I would text him saying.

"Ok. So your a double ghoster and wanker. The message was sent by mistake, don't assume I wanted to rekindle anything. I only wanted to speak with you to see if you have the decency or the balls to give me an explanation as to why you go out with someone for 7 months and then out of the blue cut contact without giving them a reason why. I can see I was wrong. Don't message me again."

DuchessofHastings1 Thu 21-Jan-21 23:19:00

And then block him. I think you need to establish you weren't to rekindle things, well I would anyway. Couldn't let someone think I was that easy to pick up and throw away again.

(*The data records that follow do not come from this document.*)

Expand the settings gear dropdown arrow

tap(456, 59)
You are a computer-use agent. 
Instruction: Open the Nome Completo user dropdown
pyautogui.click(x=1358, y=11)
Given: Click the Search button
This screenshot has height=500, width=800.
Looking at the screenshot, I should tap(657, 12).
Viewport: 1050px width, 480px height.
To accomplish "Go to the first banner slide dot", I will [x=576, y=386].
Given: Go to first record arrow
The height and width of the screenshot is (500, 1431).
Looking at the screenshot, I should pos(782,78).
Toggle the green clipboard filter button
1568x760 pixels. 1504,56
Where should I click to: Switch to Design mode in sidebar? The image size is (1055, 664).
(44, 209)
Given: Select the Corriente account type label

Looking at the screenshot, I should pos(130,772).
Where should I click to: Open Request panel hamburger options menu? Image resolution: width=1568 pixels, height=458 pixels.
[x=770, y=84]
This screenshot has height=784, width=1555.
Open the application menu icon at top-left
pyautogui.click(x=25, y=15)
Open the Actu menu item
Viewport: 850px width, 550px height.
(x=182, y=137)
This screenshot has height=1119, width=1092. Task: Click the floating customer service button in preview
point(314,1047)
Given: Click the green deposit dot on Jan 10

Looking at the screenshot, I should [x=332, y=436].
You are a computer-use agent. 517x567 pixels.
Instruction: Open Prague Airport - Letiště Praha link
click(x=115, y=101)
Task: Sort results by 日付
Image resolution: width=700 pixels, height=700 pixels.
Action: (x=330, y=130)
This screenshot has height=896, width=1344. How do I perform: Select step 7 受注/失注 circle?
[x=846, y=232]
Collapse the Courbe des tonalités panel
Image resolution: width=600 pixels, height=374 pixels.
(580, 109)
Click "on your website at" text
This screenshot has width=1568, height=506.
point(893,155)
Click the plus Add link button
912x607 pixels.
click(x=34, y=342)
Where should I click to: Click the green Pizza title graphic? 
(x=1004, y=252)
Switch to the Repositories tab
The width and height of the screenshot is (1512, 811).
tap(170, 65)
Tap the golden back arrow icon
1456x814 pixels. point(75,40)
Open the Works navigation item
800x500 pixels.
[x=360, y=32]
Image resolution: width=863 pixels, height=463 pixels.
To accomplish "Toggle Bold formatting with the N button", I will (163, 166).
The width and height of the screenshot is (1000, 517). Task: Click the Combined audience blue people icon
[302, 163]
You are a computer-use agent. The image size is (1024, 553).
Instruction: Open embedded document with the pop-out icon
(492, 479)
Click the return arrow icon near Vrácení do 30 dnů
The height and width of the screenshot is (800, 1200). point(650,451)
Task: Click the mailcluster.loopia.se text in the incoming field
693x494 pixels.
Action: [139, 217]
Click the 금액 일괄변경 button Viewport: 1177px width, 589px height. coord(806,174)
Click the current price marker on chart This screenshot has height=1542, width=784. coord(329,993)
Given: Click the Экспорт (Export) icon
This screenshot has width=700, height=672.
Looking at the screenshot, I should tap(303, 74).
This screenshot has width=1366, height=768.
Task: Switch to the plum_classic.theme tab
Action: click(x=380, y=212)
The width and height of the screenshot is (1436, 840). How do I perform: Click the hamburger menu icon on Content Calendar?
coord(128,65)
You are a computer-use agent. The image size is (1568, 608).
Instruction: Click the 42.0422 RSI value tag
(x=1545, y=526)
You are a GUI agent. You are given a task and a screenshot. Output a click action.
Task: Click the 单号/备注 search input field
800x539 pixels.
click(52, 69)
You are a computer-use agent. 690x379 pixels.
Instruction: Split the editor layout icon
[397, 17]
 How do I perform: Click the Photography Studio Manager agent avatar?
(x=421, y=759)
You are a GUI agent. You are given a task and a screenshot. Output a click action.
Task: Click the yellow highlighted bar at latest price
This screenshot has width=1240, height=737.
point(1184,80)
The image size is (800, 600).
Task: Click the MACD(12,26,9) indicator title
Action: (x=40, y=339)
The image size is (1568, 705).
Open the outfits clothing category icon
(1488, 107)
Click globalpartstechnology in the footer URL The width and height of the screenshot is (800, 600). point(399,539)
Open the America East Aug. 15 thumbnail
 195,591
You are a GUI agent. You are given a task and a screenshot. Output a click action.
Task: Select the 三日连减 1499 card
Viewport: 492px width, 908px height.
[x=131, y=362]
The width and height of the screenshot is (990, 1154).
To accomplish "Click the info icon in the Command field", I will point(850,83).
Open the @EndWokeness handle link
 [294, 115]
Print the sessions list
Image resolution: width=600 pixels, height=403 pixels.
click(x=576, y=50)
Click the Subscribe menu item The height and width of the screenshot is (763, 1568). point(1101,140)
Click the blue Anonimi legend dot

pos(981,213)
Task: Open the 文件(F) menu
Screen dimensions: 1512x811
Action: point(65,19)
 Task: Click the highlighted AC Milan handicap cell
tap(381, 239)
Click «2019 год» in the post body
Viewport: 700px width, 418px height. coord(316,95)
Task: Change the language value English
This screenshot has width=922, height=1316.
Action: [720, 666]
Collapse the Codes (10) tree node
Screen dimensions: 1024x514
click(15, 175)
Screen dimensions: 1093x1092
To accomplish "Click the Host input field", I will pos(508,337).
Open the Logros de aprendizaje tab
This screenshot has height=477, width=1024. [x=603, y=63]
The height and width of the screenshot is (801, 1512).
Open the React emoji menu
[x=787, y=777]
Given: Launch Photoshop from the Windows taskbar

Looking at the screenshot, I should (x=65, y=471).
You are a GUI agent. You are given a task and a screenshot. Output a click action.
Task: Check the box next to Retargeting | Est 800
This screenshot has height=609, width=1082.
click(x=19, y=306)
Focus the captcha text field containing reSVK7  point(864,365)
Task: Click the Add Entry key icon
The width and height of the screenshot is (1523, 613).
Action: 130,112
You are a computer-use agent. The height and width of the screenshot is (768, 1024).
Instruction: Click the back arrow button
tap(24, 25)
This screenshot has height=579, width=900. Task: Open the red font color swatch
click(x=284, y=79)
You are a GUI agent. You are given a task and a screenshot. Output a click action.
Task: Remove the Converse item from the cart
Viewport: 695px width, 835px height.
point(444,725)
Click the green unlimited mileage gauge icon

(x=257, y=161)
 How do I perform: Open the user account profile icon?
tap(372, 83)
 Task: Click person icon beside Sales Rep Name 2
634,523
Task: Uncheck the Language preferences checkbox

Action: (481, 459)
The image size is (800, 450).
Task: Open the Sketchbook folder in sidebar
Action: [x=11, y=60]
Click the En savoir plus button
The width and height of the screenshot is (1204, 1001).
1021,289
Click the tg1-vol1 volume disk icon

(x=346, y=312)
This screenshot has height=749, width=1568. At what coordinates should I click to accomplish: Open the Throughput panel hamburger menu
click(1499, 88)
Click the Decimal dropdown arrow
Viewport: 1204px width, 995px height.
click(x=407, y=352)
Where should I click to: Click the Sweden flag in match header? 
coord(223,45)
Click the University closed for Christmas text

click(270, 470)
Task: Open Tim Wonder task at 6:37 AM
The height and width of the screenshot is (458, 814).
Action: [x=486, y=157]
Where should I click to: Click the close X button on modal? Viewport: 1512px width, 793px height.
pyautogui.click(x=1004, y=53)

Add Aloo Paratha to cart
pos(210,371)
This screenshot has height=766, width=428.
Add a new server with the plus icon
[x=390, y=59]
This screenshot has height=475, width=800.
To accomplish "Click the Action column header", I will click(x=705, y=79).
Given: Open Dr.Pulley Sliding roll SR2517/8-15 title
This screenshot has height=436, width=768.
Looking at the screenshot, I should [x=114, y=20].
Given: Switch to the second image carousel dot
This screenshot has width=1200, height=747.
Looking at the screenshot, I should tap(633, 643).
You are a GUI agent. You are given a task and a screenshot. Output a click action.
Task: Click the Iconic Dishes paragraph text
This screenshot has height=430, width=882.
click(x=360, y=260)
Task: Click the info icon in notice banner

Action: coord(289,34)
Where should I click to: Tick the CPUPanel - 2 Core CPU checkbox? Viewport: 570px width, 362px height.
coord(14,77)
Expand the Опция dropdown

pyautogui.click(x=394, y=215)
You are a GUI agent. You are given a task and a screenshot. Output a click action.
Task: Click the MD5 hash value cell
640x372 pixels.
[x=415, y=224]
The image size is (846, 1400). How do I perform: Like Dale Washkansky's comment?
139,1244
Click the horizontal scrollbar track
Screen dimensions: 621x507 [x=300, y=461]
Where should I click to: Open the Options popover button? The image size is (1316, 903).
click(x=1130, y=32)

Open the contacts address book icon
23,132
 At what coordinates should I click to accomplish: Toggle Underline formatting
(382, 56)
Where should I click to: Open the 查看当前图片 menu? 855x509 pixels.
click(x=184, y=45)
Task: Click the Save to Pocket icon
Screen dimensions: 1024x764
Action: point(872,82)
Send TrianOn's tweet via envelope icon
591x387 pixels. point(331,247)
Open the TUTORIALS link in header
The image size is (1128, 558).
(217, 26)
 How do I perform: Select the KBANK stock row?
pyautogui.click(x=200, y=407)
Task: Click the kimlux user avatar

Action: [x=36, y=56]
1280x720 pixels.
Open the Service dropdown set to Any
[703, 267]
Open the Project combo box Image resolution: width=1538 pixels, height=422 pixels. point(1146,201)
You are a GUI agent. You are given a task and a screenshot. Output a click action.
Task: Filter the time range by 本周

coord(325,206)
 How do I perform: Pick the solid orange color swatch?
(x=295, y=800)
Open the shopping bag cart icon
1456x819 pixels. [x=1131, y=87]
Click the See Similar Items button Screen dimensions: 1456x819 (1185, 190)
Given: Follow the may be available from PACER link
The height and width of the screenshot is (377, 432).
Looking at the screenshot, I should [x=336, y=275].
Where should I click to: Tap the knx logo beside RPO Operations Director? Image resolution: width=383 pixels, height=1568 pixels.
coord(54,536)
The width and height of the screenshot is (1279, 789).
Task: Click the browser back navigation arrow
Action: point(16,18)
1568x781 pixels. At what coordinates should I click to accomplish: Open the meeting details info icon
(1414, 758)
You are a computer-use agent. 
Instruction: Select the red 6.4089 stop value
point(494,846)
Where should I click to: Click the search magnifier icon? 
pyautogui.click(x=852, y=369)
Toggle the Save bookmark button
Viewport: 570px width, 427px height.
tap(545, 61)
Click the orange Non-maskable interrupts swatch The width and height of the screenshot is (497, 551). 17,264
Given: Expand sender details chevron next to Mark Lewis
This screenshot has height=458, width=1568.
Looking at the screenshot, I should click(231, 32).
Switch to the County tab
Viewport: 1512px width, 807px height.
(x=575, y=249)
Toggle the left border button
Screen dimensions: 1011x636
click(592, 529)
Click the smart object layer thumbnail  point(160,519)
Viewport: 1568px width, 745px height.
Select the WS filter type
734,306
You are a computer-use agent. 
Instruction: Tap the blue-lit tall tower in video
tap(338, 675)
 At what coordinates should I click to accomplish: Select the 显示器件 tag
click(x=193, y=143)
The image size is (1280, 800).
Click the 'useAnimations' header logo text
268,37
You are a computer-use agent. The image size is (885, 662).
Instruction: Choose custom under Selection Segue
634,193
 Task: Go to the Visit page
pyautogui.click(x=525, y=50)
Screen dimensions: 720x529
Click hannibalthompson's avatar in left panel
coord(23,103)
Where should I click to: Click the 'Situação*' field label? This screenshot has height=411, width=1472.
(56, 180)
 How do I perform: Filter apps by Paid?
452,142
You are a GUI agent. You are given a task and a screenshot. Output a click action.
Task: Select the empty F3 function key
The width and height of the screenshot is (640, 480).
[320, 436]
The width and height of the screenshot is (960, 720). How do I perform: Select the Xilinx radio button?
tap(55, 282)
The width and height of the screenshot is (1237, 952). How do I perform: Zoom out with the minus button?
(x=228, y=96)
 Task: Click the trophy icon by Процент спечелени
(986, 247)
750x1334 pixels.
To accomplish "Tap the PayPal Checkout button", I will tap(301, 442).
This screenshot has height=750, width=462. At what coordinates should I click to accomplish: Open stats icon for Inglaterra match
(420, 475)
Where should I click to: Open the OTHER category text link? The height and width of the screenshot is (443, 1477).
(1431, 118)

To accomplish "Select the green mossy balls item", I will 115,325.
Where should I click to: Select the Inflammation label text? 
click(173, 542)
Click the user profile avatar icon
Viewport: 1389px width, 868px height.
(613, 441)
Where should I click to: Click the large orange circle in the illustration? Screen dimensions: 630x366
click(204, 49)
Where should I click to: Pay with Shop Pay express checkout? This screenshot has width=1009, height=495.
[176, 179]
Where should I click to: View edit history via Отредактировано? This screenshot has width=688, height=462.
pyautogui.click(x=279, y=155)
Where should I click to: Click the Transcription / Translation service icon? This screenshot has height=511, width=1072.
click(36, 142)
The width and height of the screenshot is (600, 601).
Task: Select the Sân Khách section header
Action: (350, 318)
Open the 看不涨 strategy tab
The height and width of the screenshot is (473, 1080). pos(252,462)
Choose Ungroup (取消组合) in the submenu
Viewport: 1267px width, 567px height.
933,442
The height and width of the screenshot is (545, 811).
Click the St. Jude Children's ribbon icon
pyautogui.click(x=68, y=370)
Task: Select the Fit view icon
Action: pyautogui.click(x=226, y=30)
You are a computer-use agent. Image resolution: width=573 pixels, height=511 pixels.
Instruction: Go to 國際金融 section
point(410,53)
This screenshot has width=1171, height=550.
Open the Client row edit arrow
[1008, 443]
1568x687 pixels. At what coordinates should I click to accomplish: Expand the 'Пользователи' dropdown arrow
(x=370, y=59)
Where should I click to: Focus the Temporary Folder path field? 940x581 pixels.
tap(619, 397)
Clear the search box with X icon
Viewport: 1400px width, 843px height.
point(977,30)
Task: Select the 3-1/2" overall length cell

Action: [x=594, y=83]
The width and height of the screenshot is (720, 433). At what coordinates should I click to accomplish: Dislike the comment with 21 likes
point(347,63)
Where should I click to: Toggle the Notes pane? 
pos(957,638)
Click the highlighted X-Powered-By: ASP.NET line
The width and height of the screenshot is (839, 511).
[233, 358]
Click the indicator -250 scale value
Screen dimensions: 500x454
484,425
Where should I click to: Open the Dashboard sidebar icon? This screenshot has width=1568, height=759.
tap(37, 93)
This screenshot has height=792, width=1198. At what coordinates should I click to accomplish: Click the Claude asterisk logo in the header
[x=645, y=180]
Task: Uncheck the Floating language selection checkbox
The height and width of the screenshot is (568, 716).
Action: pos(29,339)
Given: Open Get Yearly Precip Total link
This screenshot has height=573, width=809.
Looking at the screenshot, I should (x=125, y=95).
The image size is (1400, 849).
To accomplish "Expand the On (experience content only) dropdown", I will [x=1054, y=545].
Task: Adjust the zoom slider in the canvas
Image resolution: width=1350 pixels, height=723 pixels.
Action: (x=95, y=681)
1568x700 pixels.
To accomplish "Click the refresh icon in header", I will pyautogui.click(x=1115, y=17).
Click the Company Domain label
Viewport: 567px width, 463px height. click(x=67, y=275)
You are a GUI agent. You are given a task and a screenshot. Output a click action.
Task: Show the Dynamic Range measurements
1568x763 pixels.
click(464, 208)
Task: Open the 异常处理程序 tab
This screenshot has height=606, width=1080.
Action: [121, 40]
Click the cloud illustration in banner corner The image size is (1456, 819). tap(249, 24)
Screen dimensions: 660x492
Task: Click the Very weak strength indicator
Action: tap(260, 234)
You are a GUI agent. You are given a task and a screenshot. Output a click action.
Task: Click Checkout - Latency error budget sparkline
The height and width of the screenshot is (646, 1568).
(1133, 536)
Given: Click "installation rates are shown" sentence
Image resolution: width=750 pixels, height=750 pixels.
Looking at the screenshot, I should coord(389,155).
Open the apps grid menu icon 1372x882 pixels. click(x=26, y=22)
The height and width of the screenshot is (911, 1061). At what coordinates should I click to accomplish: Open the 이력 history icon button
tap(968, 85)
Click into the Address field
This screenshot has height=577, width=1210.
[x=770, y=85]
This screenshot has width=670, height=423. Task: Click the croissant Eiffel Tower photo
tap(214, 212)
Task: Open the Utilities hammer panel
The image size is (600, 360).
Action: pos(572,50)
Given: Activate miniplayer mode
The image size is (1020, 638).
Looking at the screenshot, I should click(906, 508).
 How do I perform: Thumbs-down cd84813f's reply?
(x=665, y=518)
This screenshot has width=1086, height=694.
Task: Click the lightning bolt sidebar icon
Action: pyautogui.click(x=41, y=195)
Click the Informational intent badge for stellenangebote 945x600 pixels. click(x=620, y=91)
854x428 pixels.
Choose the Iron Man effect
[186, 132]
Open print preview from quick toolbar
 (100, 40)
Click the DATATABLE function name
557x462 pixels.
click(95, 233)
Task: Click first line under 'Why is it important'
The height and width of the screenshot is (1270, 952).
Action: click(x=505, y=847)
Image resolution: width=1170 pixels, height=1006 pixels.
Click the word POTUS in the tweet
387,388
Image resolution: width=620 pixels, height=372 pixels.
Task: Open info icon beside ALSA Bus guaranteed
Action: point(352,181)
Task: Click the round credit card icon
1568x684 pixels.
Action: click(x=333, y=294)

Nowiknowimanidiot Thu 21-Jan-21 23:29:55

@DuchessofHastings1 I did actually send him a text saying that and I only wanted to wtf had happend, but I wasn’t interested in rekindling anything. Gave him 30 mins to respond, he didn’t so I’ve blocked him.

OP’s posts: |
DuchessofHastings1 Thu 21-Jan-21 23:37:38

What a cunt.

This ghosting craze that's been going on these past few years is beyond me. Its disgusting and cowardly - especially after 7 month.

I honestly think if it happened to me I'd go Glenn Close in Fatal Attraction. I would hunt him down to the corners of the earth and go totally bat shit.

Wheresmykimchi Thu 21-Jan-21 23:47:37

DuchessofHastings1

What a cunt.

This ghosting craze that's been going on these past few years is beyond me. Its disgusting and cowardly - especially after 7 month.

I honestly think if it happened to me I'd go Glenn Close in Fatal Attraction. I would hunt him down to the corners of the earth and go totally bat shit.

I had a guy chucked me out the blue . Hurt but fine. Came back, wanted to meet and talk. Came to the day of meeting and did it againi went batshit and said things I shouldn't have said. Now I'm the arsehole and he can barely look me in the eye.

partyatthepalace Thu 21-Jan-21 23:48:44

Because he is a manipulative knob, using behaviours designed to hook you.

However you do have the power to ignore him - so do that. It’s not true that you ‘can’t’ - don’t disempower yourself - you’ve already got him trying to do that.